During the presentations and discussion, Fedusa showed particular concern about the “apparent dragging of feet” by authorities in charge of the country’s water. Fedusa and Uasa said they had shown little urgency in addressing a crisis threatening the health and safety of humans, animals and agriculture alike.

“According to the World Health Organisation in Africa, about 2.9 million people die of HIV/Aids annually, but more alarming is the fact that about 3.4 million people die of the consumption of unsafe water and sanitation (2002 figures),” Fedusa said in a statement.

Uasa emphasised it was alarmed about how much money the government spent on HIV/Aids education and awareness, which was necessary. The same could however not be said about the water issue.

Health hazards

Dr Jo Barnes, an epidemiologist from Stellenbosch University, warned about the health hazards of polluted streams, rivers and dams. It was possible to trace pollution to its source where it should be rectified.

“Our people are seriously threatened by the water crisis we face, but it is the newborns, the unborn babies, pregnant women, the elderly and the frail who are the most vulnerable to the lack of sanitation and clean water.

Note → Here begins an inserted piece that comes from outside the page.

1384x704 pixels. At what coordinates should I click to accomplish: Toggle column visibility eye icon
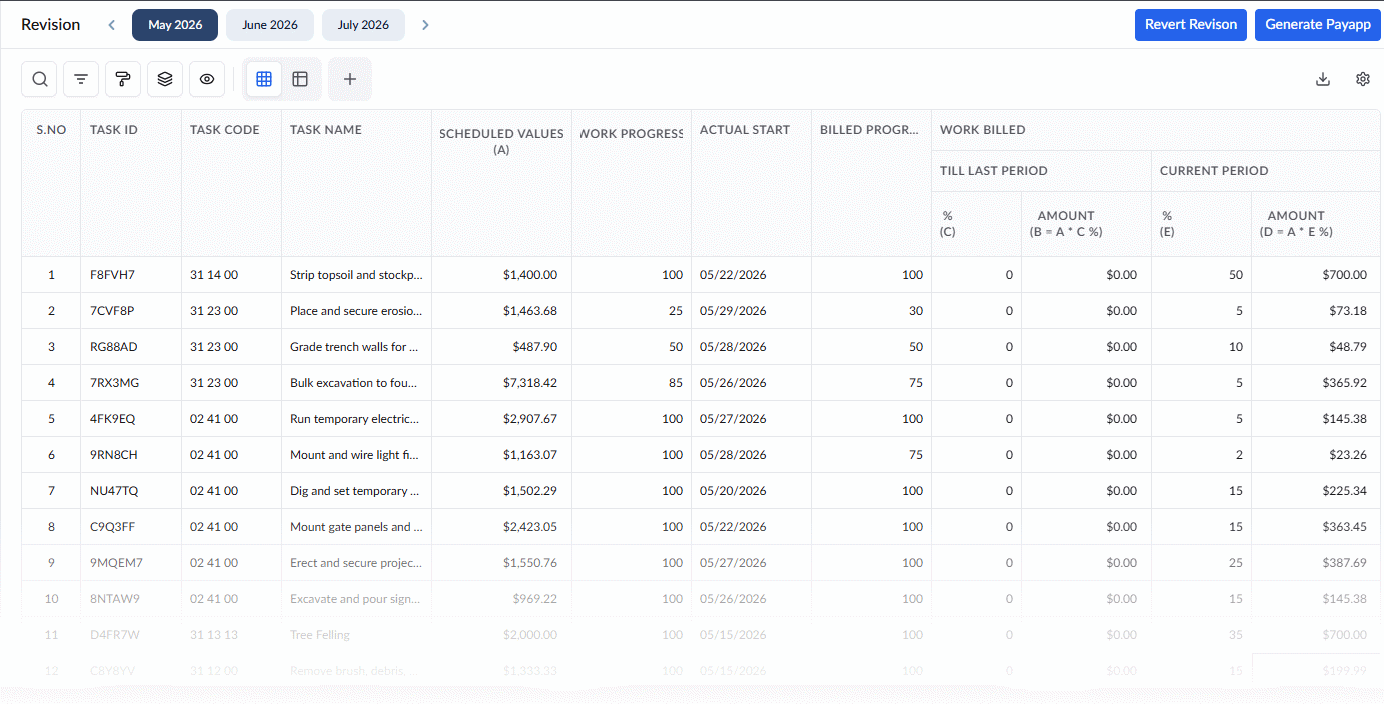click(x=207, y=79)
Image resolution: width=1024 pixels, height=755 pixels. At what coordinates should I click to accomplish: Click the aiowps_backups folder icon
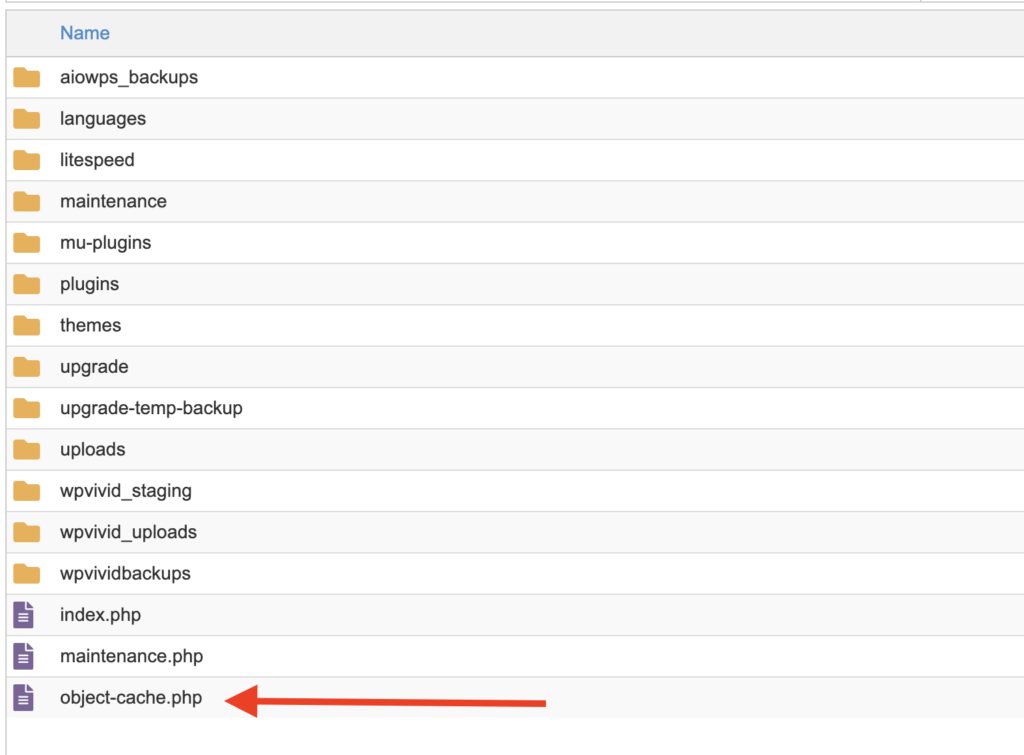[26, 78]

“The contamination of water and water-borne diseases are causing havoc in the poor communities, resulting in serious health risks amongst our people. We need a commitment from all South Africans to seriously and visibly act fast to address the issues that are now threatening the lives of the poor.”

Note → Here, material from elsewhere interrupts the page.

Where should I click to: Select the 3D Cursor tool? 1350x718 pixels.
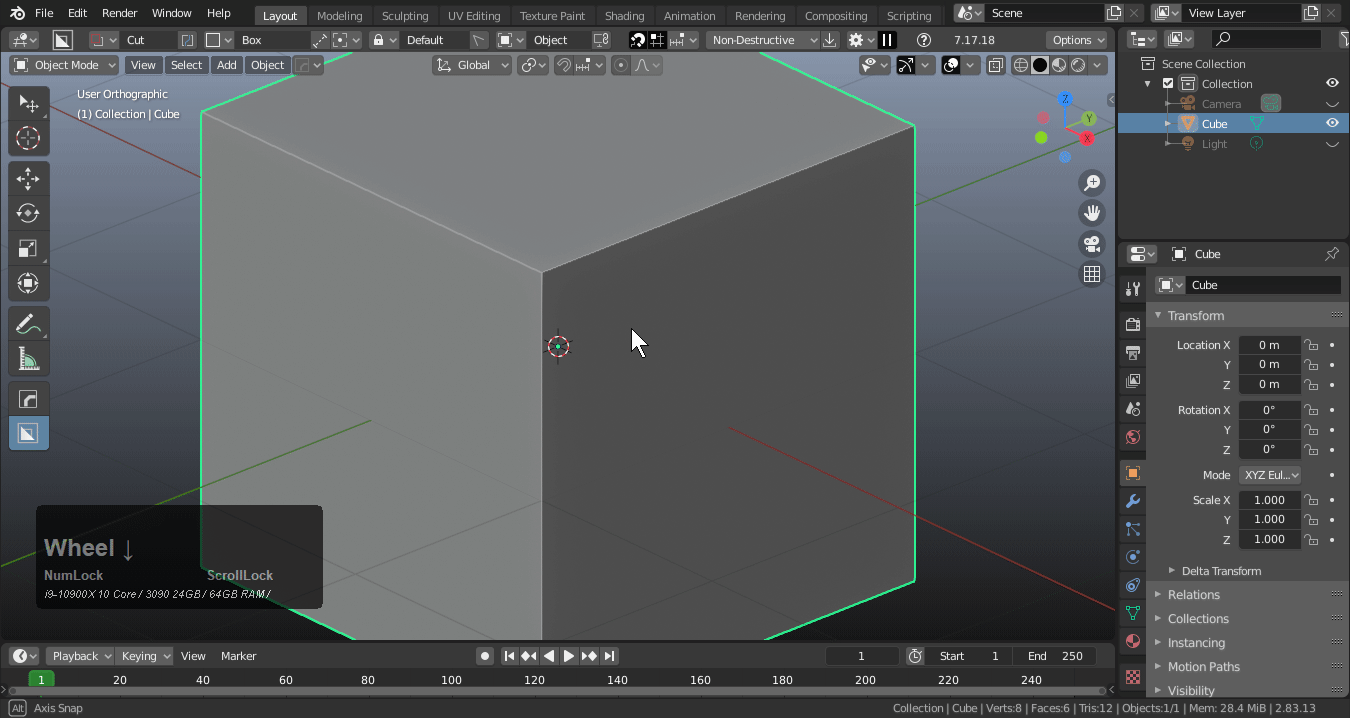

She said it was estimated that South Africa would run out of water by 2025.

“Pollution of water sources on a widespread scale by industrial and mining activities contribute to the country’s looming water crisis.”

Barnes said toxic water from disused mines accumulated, rose to the surface and drained into rivers, after which people consumed it.


Poor maintenance of major storage dams was one of the main areas of concern.

“Structures have been weakened and there are added costs of water purification. Failing water and sewage infrastructure contribute to South Africa’s water crisis.”

Old and poorly maintained systems, poor provision of services, especially in impoverished areas, and unwise use of budgets were a big problem, Barnes said.

According to the government’s 2009 Blue Drop report, drinking water met safety standards in only 8% of the country’s municipalities.

Of the 449 municipal waste water treatment works assessed, skills shortages resulted in many not being operated correctly and water quality no longer met standards.

Only 7.9% of works achieved green drop certification.

Barnes said 80% of existing sewerage treatment works were overloaded. About 40% of those in towns were on the brink of collapse. The quality of river water had fallen by 20% in the past five years, she said.